3.2.4. É esse entendimento que aqui se reitera e para o qual se remete, não apenas porque mantemos o mesmo entendimento mas, ainda, porque a adopção nos presentes autos da mesma solução jurídica se impõe apara assegurar uma interpretação e aplicação uniformes do direito a todos os casos merecedores de tratamento análogo, nos termos do artigo 8.º, n.º 3 do Código Civil.

3.2.5. Dispensamos a junção de cópia ou a transcrição da referida fundamentação, uma vez que a mesma se encontra integralmente disponível para consulta em www.dgsi.pt.
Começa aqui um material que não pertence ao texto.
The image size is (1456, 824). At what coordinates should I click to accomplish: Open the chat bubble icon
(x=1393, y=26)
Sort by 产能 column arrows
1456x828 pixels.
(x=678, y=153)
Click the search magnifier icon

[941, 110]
3.2.6. As custas serão integralmente suportadas pela Recorrente, em cujo pagamento será, a final, condenada, por ter ficado integralmente vencida na sua pretensão recursiva (artigo 527.º, n.º 1 e 2 do CPC, aplicável ex vi artigo 280.º do CPPT).

4. DECISÃO

Nos termos expostos, acordam os Juízes da Secção Tributária deste Supremo Tribunal Administrativo, negar provimento ao recurso.

Custas pela Recorrente.

Registe e notifique.

Lisboa, 23 de Junho de 2021 – Anabela Ferreira Alves e Russo (relatora, que consigna e atesta, nos termos do disposto no artigo 15.º-A do Decreto-Lei n.º 10-A/2020, de 13 de Março, aditado pelo artigo 3.º do Decreto-Lei n.º 20/2020, de 1 de Maio, que tem voto de conformidade com o presente acórdão os Senhores Juízes Conselheiros José Gomes Correia e Aníbal Augusto Ruivo Ferraz).